# Exercise:
Copy the data from the beginning up to and including the line with "Select the 卒業論文研究Ⅰ", changing "logo" to "emblem" and leaving everything else the same.

# Data to process:

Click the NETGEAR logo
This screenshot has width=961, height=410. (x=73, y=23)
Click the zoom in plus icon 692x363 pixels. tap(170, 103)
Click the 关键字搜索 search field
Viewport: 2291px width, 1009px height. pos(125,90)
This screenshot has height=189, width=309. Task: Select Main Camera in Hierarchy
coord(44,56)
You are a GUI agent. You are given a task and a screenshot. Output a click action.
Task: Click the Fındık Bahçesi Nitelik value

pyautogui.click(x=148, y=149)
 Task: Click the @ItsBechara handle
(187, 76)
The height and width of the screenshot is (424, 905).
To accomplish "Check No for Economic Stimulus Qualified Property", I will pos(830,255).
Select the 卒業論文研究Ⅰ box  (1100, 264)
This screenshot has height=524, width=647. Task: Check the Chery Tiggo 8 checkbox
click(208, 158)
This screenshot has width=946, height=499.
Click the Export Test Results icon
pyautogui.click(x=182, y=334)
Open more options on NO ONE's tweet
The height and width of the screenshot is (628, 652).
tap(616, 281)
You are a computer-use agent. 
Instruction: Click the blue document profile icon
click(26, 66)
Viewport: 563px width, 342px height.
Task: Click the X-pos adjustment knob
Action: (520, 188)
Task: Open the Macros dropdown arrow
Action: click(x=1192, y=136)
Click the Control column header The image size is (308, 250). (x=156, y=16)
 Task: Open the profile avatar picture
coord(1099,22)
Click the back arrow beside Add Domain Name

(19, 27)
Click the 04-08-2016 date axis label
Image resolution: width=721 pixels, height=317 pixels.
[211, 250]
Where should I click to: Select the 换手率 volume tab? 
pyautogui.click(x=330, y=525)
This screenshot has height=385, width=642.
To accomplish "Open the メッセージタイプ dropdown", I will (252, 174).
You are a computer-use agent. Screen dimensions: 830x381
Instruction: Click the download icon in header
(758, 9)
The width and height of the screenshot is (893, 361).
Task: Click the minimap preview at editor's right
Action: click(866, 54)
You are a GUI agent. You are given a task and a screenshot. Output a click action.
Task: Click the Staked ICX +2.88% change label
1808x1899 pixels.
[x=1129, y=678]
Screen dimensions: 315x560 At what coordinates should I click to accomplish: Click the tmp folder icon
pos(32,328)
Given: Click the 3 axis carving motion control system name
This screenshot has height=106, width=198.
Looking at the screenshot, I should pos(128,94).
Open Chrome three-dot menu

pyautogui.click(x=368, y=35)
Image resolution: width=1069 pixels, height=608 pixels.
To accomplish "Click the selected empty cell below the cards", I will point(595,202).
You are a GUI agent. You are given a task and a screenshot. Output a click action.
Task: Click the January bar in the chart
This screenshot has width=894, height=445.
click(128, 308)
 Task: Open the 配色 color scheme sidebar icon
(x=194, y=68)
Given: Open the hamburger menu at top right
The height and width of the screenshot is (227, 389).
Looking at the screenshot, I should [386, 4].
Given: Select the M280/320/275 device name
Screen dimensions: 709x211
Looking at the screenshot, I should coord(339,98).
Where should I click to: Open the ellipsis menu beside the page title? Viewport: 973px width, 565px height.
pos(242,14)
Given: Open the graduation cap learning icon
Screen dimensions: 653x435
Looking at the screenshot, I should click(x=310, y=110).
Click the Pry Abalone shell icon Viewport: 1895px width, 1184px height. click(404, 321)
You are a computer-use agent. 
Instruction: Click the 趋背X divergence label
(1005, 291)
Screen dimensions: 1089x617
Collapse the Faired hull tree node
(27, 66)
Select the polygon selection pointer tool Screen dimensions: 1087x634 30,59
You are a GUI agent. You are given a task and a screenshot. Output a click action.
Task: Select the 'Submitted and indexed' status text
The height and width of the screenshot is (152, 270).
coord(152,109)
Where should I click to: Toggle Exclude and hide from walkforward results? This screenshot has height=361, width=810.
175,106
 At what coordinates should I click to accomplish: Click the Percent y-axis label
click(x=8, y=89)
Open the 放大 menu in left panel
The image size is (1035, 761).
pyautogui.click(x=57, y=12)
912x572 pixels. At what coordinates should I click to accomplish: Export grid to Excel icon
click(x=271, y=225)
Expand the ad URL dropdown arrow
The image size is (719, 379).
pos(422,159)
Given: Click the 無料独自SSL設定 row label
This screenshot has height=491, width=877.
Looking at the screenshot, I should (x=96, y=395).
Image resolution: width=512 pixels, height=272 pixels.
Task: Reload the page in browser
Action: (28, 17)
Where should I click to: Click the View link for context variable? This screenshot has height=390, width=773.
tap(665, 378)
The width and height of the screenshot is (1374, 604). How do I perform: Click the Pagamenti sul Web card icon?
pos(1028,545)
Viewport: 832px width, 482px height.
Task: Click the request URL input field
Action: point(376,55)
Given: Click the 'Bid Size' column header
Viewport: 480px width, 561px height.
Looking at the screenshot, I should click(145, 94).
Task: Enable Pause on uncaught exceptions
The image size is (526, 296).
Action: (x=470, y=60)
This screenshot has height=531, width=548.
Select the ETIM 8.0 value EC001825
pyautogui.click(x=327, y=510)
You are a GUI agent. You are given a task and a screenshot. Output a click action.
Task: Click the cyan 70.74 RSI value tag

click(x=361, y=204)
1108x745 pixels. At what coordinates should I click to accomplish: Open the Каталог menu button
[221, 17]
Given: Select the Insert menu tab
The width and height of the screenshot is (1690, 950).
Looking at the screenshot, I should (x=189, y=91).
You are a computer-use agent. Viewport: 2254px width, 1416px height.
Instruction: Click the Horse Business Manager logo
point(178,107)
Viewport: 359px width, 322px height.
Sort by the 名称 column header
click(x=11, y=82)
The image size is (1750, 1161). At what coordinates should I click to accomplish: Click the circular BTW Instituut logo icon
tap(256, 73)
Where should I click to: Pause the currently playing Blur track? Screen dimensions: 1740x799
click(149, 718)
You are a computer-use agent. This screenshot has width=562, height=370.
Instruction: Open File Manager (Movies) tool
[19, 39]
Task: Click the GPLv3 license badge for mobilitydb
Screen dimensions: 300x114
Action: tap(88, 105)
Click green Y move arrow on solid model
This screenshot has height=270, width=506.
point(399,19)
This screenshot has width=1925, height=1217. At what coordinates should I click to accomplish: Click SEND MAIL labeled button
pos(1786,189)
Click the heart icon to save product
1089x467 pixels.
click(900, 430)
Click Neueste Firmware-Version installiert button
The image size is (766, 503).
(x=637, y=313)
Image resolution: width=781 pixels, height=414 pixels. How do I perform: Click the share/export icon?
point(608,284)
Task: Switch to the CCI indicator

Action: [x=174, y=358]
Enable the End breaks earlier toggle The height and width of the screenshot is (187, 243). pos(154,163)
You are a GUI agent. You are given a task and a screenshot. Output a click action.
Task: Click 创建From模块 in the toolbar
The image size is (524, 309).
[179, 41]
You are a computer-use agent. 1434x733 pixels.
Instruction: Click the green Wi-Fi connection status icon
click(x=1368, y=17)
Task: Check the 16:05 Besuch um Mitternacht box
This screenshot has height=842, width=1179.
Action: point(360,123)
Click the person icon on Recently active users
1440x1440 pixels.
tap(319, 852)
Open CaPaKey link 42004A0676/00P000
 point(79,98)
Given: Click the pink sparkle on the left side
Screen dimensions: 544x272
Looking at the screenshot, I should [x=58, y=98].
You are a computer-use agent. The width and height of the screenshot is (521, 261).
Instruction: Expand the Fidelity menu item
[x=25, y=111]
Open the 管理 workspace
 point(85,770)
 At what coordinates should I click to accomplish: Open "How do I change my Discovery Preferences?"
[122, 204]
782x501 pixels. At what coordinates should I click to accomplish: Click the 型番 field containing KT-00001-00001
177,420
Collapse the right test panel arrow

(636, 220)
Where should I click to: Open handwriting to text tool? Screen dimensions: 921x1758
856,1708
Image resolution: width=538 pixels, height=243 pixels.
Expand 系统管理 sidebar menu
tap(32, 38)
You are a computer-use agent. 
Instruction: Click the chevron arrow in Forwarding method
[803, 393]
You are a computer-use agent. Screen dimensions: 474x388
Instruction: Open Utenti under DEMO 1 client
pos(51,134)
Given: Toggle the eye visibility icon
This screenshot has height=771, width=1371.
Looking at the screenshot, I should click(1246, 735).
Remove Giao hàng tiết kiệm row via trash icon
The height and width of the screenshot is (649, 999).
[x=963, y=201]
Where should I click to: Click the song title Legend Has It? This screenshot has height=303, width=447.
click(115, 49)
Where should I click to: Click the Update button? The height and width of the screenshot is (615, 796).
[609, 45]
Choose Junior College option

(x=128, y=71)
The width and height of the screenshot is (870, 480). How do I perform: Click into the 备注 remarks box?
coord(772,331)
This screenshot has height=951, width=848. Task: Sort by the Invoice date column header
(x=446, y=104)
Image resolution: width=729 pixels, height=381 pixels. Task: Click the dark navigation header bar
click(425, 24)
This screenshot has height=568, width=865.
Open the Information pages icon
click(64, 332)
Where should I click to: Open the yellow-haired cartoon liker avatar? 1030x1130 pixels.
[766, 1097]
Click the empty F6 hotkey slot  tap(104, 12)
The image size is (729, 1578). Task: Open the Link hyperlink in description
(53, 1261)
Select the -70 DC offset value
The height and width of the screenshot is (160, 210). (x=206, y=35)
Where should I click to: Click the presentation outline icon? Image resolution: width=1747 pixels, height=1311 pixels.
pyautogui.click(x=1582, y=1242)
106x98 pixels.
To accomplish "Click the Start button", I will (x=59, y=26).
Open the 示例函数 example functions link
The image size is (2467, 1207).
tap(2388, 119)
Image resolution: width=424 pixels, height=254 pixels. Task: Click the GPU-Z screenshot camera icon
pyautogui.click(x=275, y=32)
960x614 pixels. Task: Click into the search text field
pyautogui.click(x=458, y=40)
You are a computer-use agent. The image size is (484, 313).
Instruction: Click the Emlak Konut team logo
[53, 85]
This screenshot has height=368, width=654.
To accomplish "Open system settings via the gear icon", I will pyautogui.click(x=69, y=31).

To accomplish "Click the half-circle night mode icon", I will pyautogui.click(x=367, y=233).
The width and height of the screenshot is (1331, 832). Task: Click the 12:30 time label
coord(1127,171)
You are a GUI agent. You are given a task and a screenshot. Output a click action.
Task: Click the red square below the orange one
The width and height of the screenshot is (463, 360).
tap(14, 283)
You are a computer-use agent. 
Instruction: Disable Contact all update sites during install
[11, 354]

# Task solution:
Click the NETGEAR emblem
This screenshot has width=961, height=410. (x=73, y=23)
Click the zoom in plus icon 692x363 pixels. tap(170, 103)
Click the 关键字搜索 search field
Viewport: 2291px width, 1009px height. pos(125,90)
This screenshot has height=189, width=309. Task: Select Main Camera in Hierarchy
coord(44,56)
You are a GUI agent. You are given a task and a screenshot. Output a click action.
Task: Click the Fındık Bahçesi Nitelik value

pyautogui.click(x=148, y=149)
 Task: Click the @ItsBechara handle
(187, 76)
The height and width of the screenshot is (424, 905).
To accomplish "Check No for Economic Stimulus Qualified Property", I will pos(830,255).
Select the 卒業論文研究Ⅰ box  (1100, 264)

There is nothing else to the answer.